O crescimento dessa infraestrutura contrasta com a estagnação da malha de gasodutos de transporte nos últimos 15 anos.
Em termos de volume, o gás distribuído cresceu 6% ao ano, de 11 milhões de m³/dia em 1998 para 52,5 milhões de m³/dia em 2024.
Ainda assim, segundo o estudo, o Brasil possui uma taxa de penetração do gás de 5% no segmento residencial, aquém de países vizinhos da América do Sul, como a Colômbia (65%) e a Argentina (59%).
O presidente-executivo da Abegás, Marcelo Mendonça, destaca que a massificação do gás ajuda na estabilidade tarifária, porque reduz a exposição da concessão a um mercado específico.
“A concessão fica menos exposta a uma falta de crescimento econômico ou um decréscimo de outros mercados, a uma exposição maior ao mercado industrial, por exemplo, a problemas econômicos regionais ou nacionais. Então a gente vê a importância dessa diversificação também nessa segurança de competitividade dos serviços para o estado”.
O diretor Econômico e Regulatório da Abegás, Marcos Lopomo, por sua vez, cita o papel da inclusão social
“No momento em que você expande a rede, você reduz a desigualdade de regiões, você leva indústrias e outros tipos de serviço para aquelas regiões. E isso tem que ser observado por um ente regulador”
Usuários pedem cautela com investimentos
A temporada de revisões tarifárias das distribuidoras de gás, este ano, tem indicado um aumento nas margens do serviço em diferentes estados.
No Espírito Santo, Rio Grande do Sul, Bahia e Alagoas – que, juntos, representam 23% do mercado – a alta foi de dois dígitos.

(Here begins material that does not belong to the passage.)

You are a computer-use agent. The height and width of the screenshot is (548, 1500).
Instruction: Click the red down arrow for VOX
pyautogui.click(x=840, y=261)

O movimento reacendeu o debate sobre eficiência dos investimentos na expansão da rede.
Entidades ligadas aos consumidores industriais alegam que as concessionárias têm mantido planos vultuosos (muitas vezes associados ao segmento residencial) em mercados onde o consumo de gás tem rateado – e, em alguns casos, declinado.
Na revisão tarifária das distribuidoras de São Paulo, este ano, a Abividro (indústria vidreira), Abrace (grandes consumidores de energia) e Abiquim (indústria química) defenderam que fossem estabelecidos critérios mínimos para a aprovação de projetos de expansão.
E pedem a certificação dos investimentos passados – argumentam que a distribuidora, por sua posição, teria um incentivo natural para maximizar a base de remuneração, o que poderia levar a projeções de investimentos inflacionadas e, consequentemente, ao repasse de custos desnecessários aos clientes.
E destacam que o crescimento das margens vai na contramão dos esforços do Gás para Empregar para reduzir os custos das infraestruturas.
A distribuição é o único elo da cadeia do gás que foge da esfera de regulação federal. O Ministério de Minas e Energia (MME), contudo, também tem chamado os estados para a discussão.
Como evitar que investimentos que não sejam, de fato, necessários à prestação do serviço sejam contabilizados foi um dos pontos levantados pelo MME na tomada pública de contribuições aberta este ano para discutir a harmonização regulatória.